Shelby Harris on CBT for Sleep Problems – Part 1 of 3

By Lynn Mollick

On Sunday, March 24, ninety NJ-ACT members attended Dr. Shelby Harris’ workshop “CBT for All Sleep Problems.” Throughout her presentation, Dr. Harris emphasized that the goal of treatment is changing patients’ perception that their sleep is disordered. There are no absolute standards for “good sleep.” Every night will not be restful. Sleep is never consistently deep throughout the night — periods of wakefulness are normal. With age, sleep becomes lighter and more vulnerable to disruption.

Sleep efficiency is estimated hours of sleep divided by estimated hours in bed. Optimal sleep efficiency is 85%, but clock watching should always be avoided.

Assessment
Although many patients complain that they “have insomnia,” other problems can cause sleep difficulties that they experience insomnia. (These problems will be described in parts 2 and 3 of this report.) A careful differential diagnosis is necessary. Begin assessment by asking patients to complete a detailed sleep diary for 2 weeks. Many appropriate sleep diaries are available online. Obtain additional information with interview questions:

General factors: Describe the problem including onset, symptoms, course, exacerbating and ameliorating factors, and previous treatments.
Nighttime factors: Sleep schedule, number of hours spent in bed, pre-bed activities/routines, medication (for sleep or other conditions), evening fluid intake, exposure to light (especially from screens), situational factors that interfere with sleep (e.g. noise, temperature, lumpy mattress), and response to sleeplessness (activities and worries).
Daytime factors: Planned napping and spontaneously dozing off; drug intake, alcohol nicotine, steroids, psychiatric medications, bronchodilators; exercise. Does the patient do shift work? Pay particular attention to consequences of sleep loss, e.g. fatigue versus sleepiness, specific worries about sleep loss, attention and concentration deficits, affect and other emotional consequences.
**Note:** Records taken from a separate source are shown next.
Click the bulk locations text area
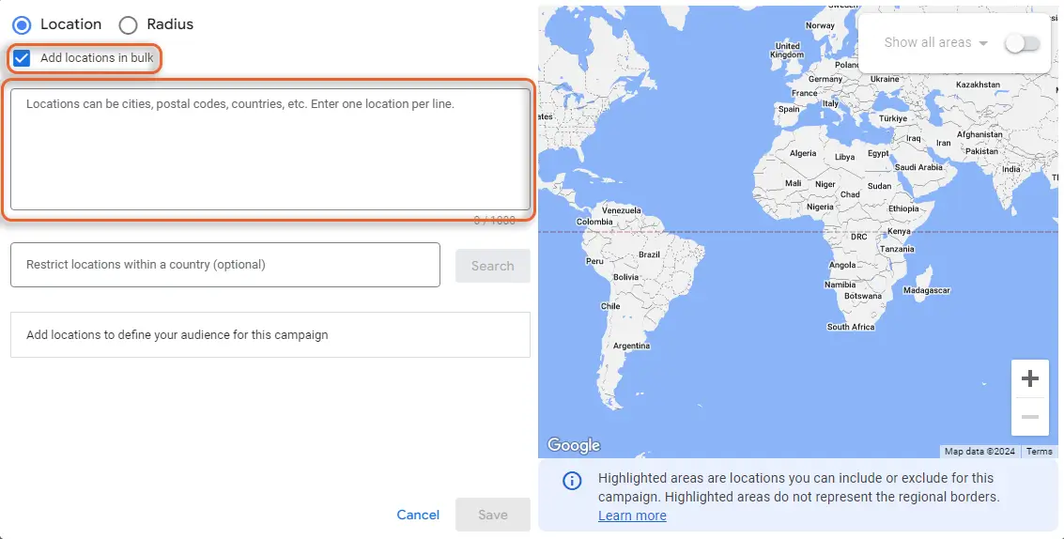 click(270, 149)
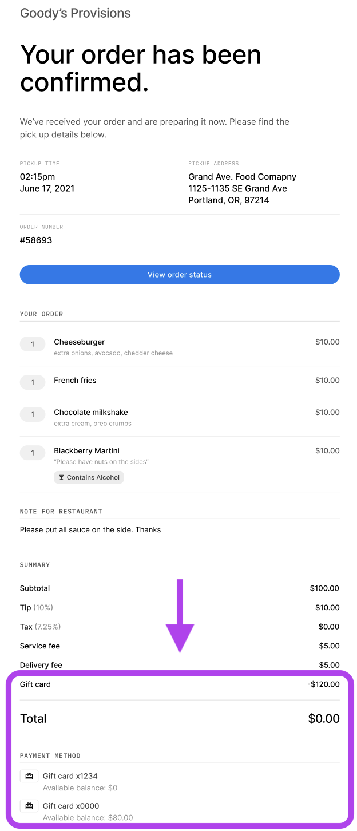Select the order number #58693
357x831 pixels.
tap(35, 240)
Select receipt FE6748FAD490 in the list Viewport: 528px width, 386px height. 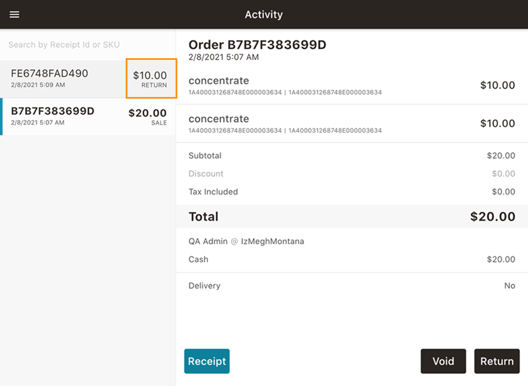pos(88,79)
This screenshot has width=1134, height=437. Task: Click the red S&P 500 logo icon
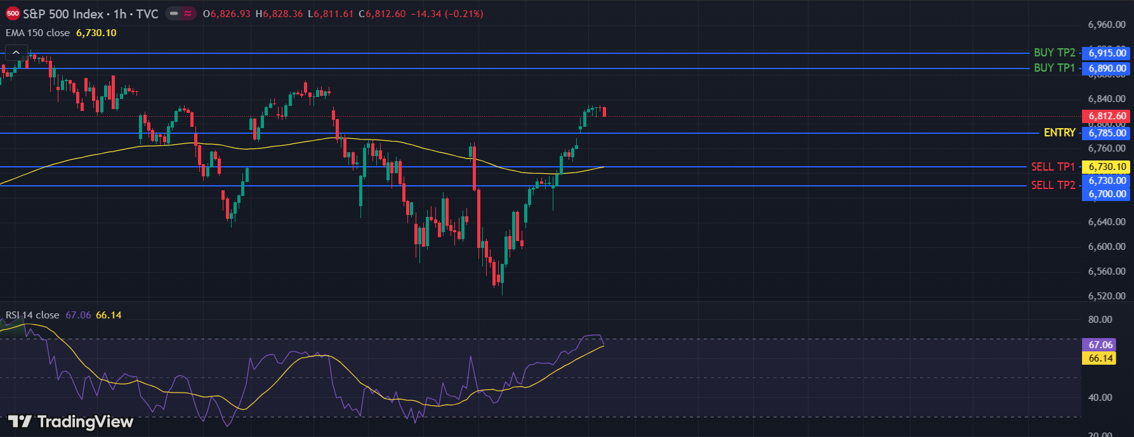pos(13,14)
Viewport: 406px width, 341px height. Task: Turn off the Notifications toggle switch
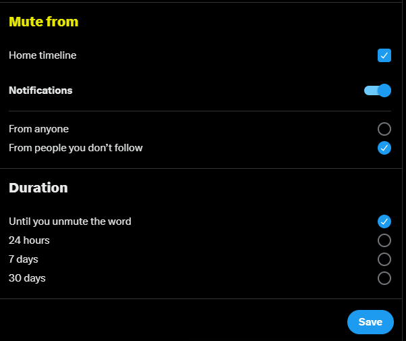tap(377, 90)
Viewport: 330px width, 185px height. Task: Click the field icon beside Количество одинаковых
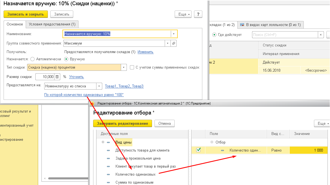pos(108,174)
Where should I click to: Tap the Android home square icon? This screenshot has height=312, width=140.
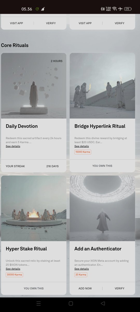(x=71, y=303)
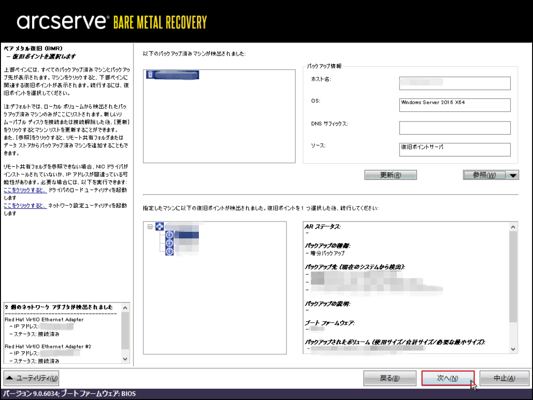Screen dimensions: 533x400
Task: Open the driver load utility link
Action: tap(25, 190)
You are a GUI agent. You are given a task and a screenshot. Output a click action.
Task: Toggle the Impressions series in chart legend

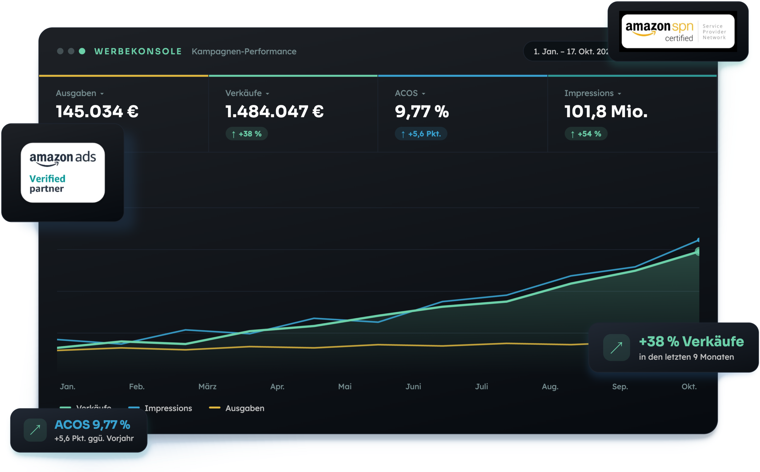tap(160, 408)
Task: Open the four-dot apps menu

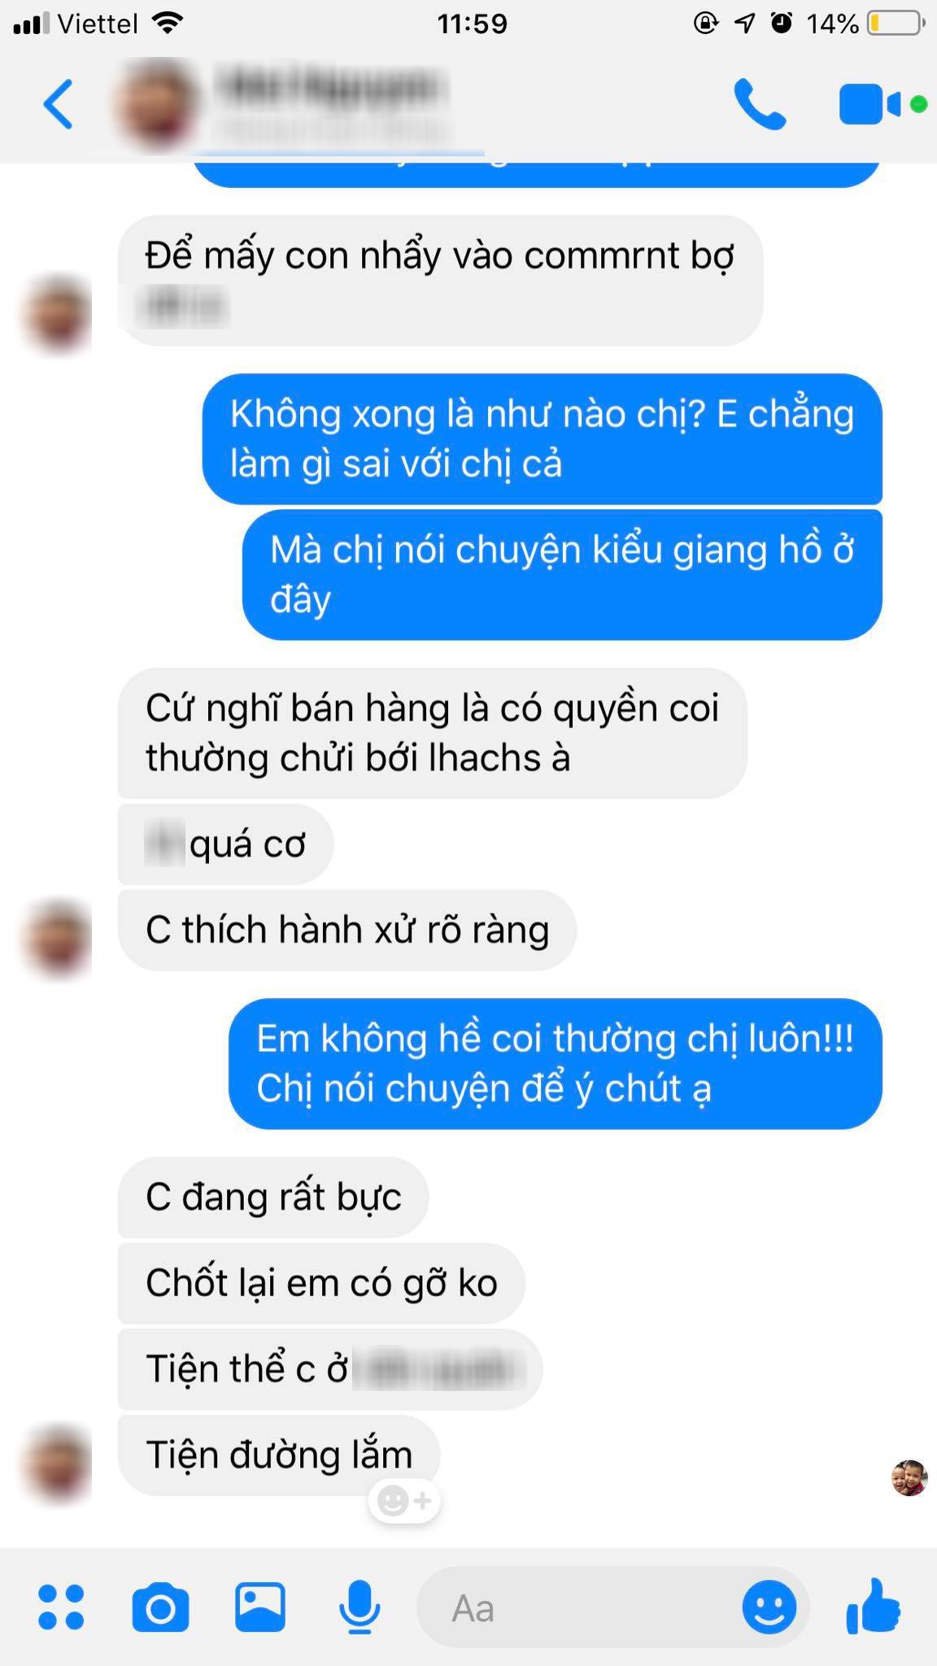Action: click(61, 1607)
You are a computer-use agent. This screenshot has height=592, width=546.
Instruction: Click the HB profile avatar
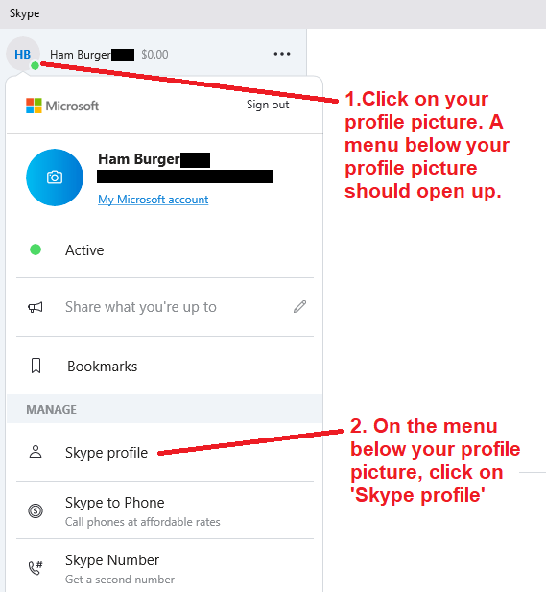(23, 54)
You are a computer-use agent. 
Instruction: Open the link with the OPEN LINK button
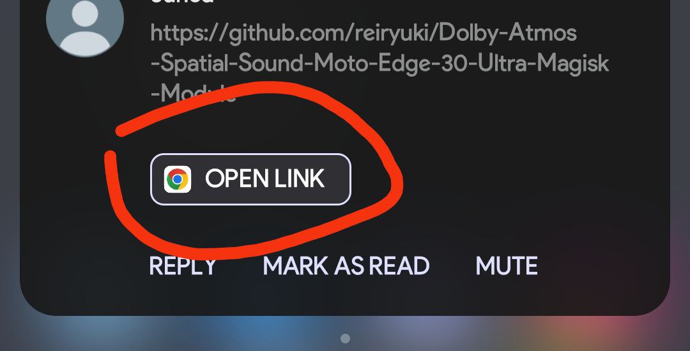point(250,179)
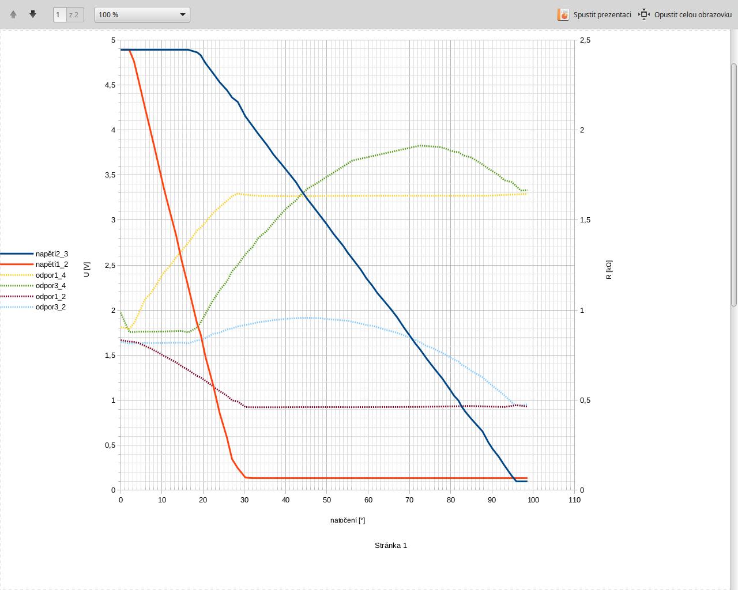Select the odpor3_2 legend label

pyautogui.click(x=51, y=307)
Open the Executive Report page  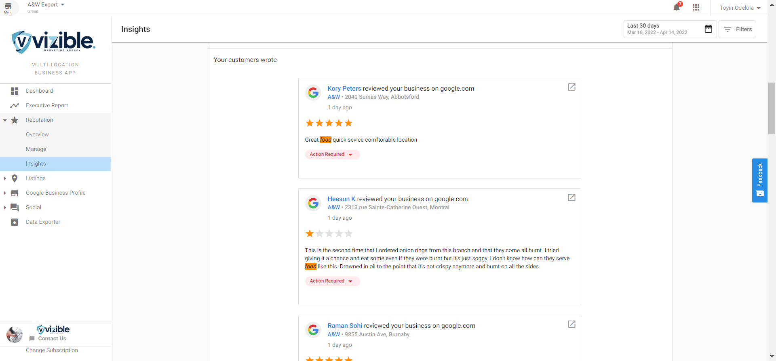[47, 105]
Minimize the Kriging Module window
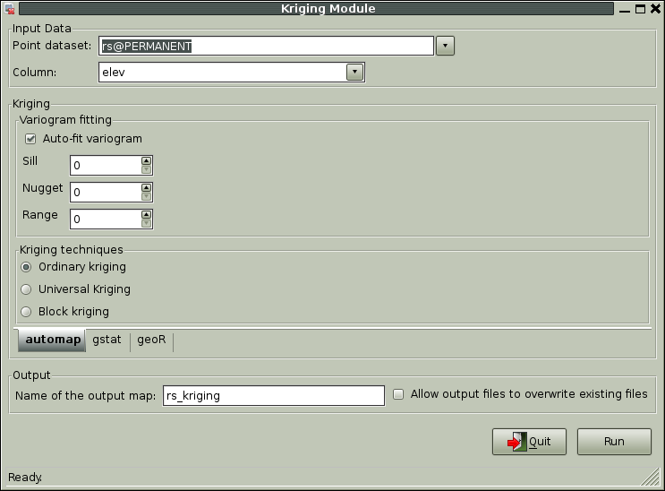Viewport: 665px width, 491px height. coord(625,9)
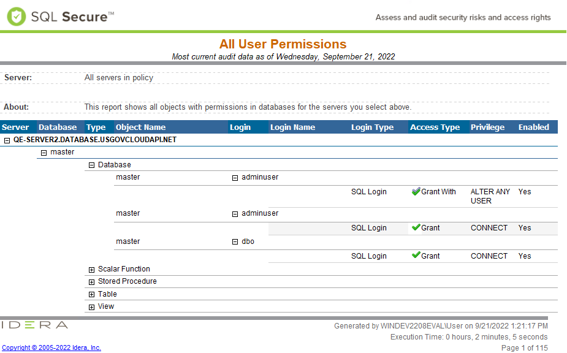Click the All User Permissions report title
Viewport: 567px width, 353px height.
point(283,44)
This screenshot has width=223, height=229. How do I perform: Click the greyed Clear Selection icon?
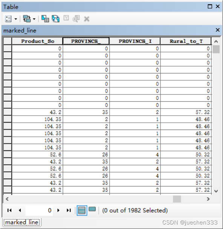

Sleep hygiene includes the following:

  1. Wind down from activity an hour before bedtime. Turn off digital screens.
  2. Avoid alcohol, nicotine, and heavy meals within 3 hours of bedtime, and avoid caffeine, 8 hours before bedtime. These are all stimulating.
  3. Take a hot bath 1.5 to 2 hours before bed because it’s relaxing. Do not take a bath immediately before bed because it will make you too warm.
  4. Keep the bedroom quiet, dark, cool, and comfortable.
  5. Eat meals at regular times to help the body establish regular rhythms.
  6. A light snack of carbohydrates and protein an hour before bed avoids hunger before breakfast.
  7. Limit fluids to 8 ounces within 3 hours of retiring.
  8. Exercise regularly, but never within 3 hours of bedtime.
  9. Stimulus Control: Use the bed only for sleep and sex. Avoid tossing and turning. Get out of bed if you are fully awake. Getting up after a specified time period promotes clock- watching which is alerting. Plan calming activities and return to bed when you feel drowsy.
  10. Sleep Scheduling: Choose a time to get up and retire 7 days a week.
  11. Be careful about naps. They can reduce daytime sleepiness but they can also interfere with evening sleep. Twenty minutes is long enough; an hour will create grogginess.